The Norwegian town uses money however. Both places have severe restrictions on alcohol: Somewhat telling that it's needed.

Both settlements are heavily dependent on shipments of food and other necessities. Nothing is manufactured locally. There have been some crises in both places when shipments didn't arrive on time - so they have cooperated at times, to avoid disaster. The Russian town had a very scary experience in the 90's when things disintegrated in Russia and the settlement was neglected. Imagine something like that happening on Mars. If people are reluctant about bringing children to Svalbard, what about Mars?

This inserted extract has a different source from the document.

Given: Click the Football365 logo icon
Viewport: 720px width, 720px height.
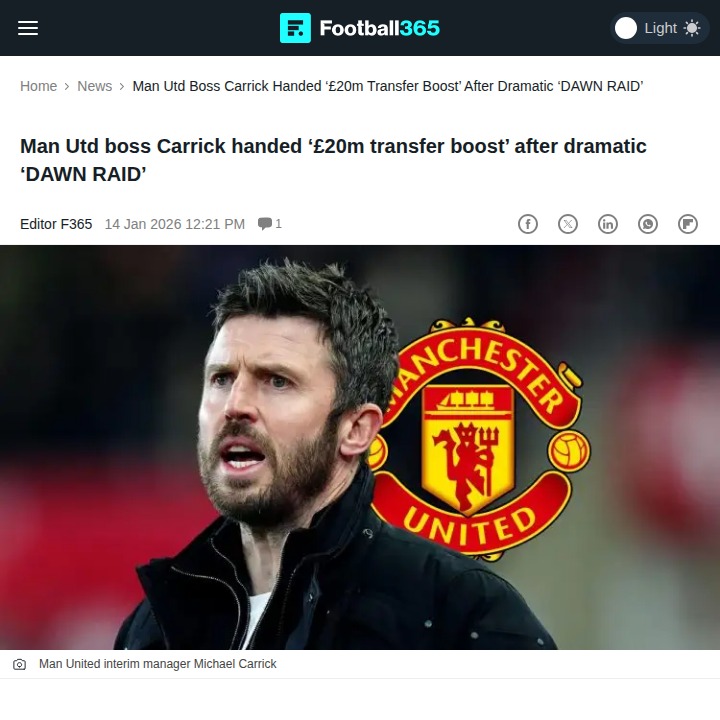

This gives a bit of a fore-taste of Mars, although Mars would be 10 times more extreme, in any way.
And if the Mars population got any ideas along the lines of the US breaking away, they could easily be forced back in line.

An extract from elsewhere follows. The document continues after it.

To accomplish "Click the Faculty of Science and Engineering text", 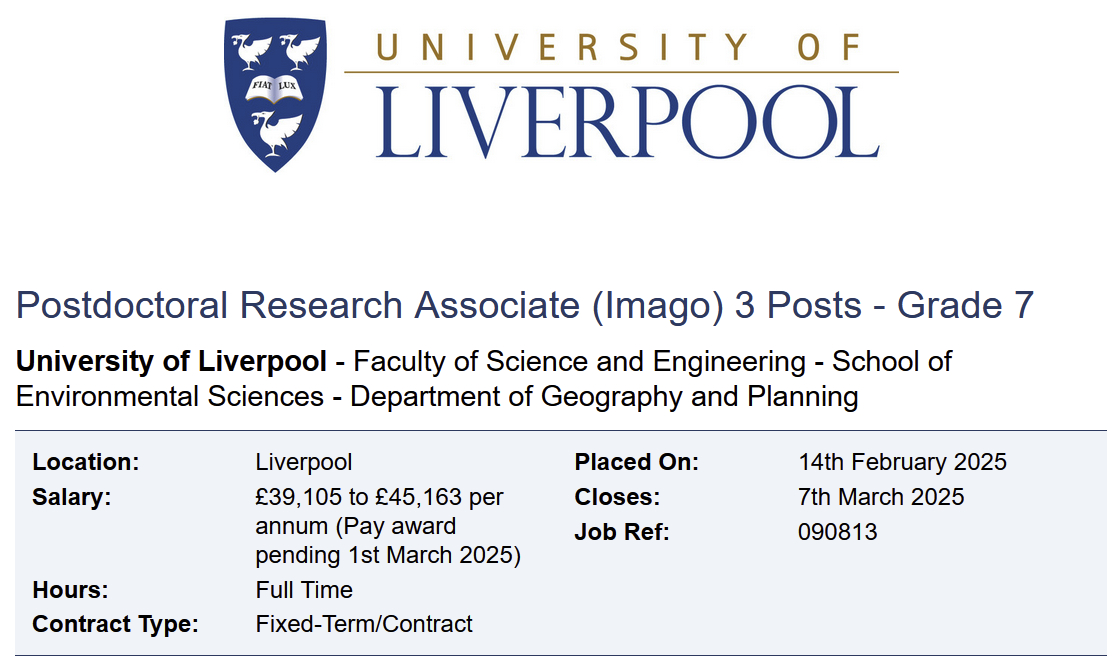I will tap(580, 361).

Although they COULD use greenhouses in the Arctic, i never heard of that happening.
Instead they have insane situations where a cucumber costs 10 USD.

Greenland is another extreme example and that is funded from Denmark. Without Danish money pouring in over Greenland, the situation would be intolerable. There is a mine or two and there are horrendous problems with alcoholism and unemployment even after spectacular welfare programs.
If Denmark ever becomes a poor country the people on Greenland would suffer spectacularly.

Russian far North, Alaska: Sky high unemployment; poor living conditions for the natives and lots of alcohol and drug abuse.

Ok- just to clarify - my nationality is not a big secret; just 1) complicated 2) not relevant to Mars and 3) decided not to state it because one person tried to attack me in an argument, using my nationality. 
I am from Finland and belong to the Swedish minority. I went to uni in Norway and I currently live in the UK. So "EU" as location is not an attempt at being secretive, just simplify.

#21 Re: Martian Politics and Economy » Corporate Government » 2015-10-31 18:43:53

It's the "corporation" wording that got me going.  Tom is right that I am extremely suspicious against corporations, particularly those that are big enough that they are able to start any kind of operation on Mars, whether mining, or running some kind of relocation service.

I just don't see how this would pan out. Homesteading on a planet which doesn't even support life?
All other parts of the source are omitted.